## What the exercise asks
How many lines in the records below contain "Schweinfurt"? Reply with the number alone.
:::::
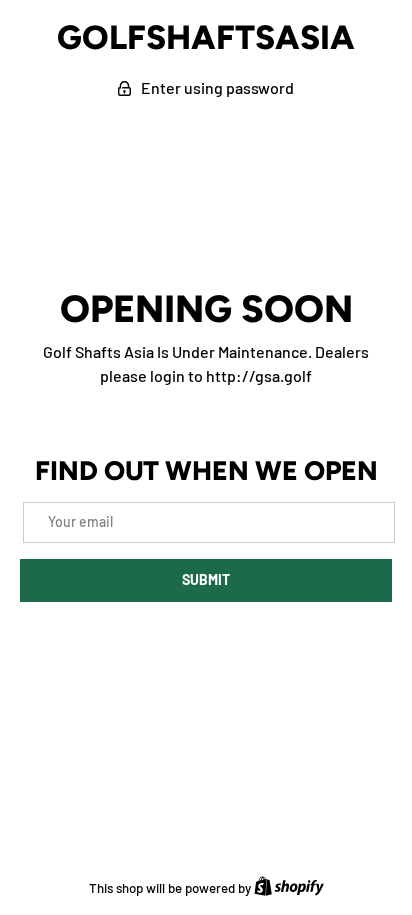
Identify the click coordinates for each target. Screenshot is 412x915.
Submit (206, 579)
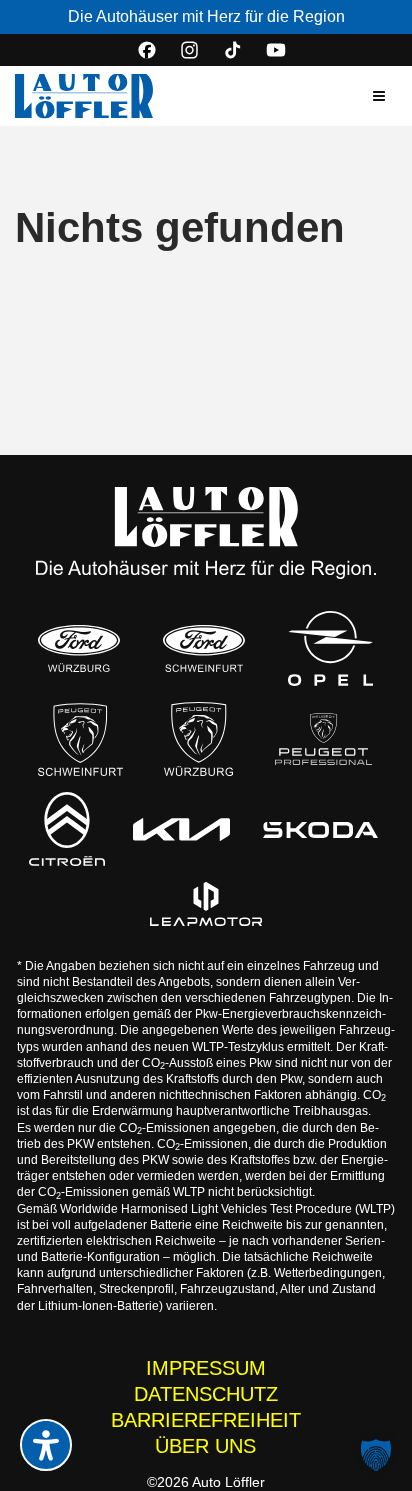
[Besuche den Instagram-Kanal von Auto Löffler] (190, 50)
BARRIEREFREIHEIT (206, 1420)
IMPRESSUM (206, 1368)
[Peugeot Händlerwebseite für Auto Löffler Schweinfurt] (81, 738)
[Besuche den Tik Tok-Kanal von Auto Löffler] (233, 50)
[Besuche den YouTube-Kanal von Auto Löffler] (276, 50)
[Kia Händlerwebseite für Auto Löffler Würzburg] (181, 829)
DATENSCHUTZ (206, 1394)
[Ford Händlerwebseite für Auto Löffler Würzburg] (79, 648)
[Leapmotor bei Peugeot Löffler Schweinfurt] (206, 904)
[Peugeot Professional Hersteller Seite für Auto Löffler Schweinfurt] (323, 738)
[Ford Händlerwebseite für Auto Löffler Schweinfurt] (204, 648)
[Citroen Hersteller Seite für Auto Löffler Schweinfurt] (67, 829)
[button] (379, 96)
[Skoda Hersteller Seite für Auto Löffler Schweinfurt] (320, 829)
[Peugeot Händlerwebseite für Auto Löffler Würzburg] (198, 739)
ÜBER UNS (205, 1446)
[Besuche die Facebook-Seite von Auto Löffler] (147, 50)
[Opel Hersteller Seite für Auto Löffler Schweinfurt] (331, 648)
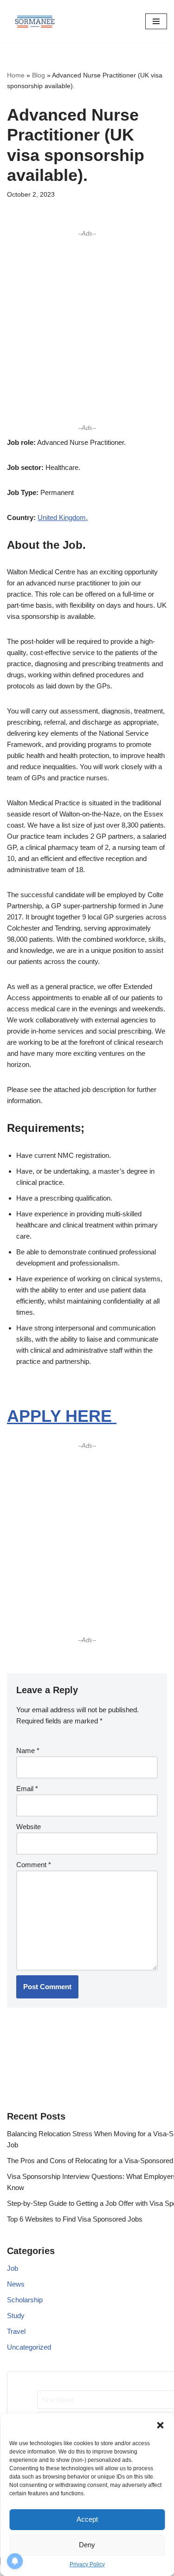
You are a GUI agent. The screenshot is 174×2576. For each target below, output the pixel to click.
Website (28, 1827)
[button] (160, 2425)
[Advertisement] (87, 331)
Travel (16, 2331)
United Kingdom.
:::::
## Output of the task
7